⟨
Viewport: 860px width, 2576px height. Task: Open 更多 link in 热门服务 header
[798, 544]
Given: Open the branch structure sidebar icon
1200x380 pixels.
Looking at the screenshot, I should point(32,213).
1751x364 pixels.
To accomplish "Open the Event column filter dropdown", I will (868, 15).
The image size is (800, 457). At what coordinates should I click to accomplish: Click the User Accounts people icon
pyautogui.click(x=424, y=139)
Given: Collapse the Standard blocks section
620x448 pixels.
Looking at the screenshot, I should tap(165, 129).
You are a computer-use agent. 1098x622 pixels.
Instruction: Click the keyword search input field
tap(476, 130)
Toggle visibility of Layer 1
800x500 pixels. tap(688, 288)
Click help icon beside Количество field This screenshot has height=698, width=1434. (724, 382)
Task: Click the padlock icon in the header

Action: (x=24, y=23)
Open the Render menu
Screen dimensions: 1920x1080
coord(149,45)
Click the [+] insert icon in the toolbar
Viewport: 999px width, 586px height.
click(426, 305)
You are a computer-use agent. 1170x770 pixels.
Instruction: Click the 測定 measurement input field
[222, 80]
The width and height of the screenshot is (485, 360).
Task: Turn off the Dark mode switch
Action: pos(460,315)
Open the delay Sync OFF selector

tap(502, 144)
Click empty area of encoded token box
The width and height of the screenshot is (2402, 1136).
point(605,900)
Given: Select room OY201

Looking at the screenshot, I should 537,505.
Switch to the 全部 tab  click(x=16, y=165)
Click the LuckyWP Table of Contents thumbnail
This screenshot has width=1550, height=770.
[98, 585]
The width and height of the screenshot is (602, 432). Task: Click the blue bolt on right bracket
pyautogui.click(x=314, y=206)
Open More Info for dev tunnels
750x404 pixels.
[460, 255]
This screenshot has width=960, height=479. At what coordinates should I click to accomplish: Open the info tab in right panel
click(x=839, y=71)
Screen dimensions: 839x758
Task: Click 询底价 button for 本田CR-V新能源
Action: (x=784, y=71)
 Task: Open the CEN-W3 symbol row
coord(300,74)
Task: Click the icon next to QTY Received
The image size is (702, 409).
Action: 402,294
⟩
> [Task prompt]: Copy every line of the material above that contains the string "input". Case counts.

> [Exercise output]:
Instruction: Click the keyword search input field
Instruction: Click the 測定 measurement input field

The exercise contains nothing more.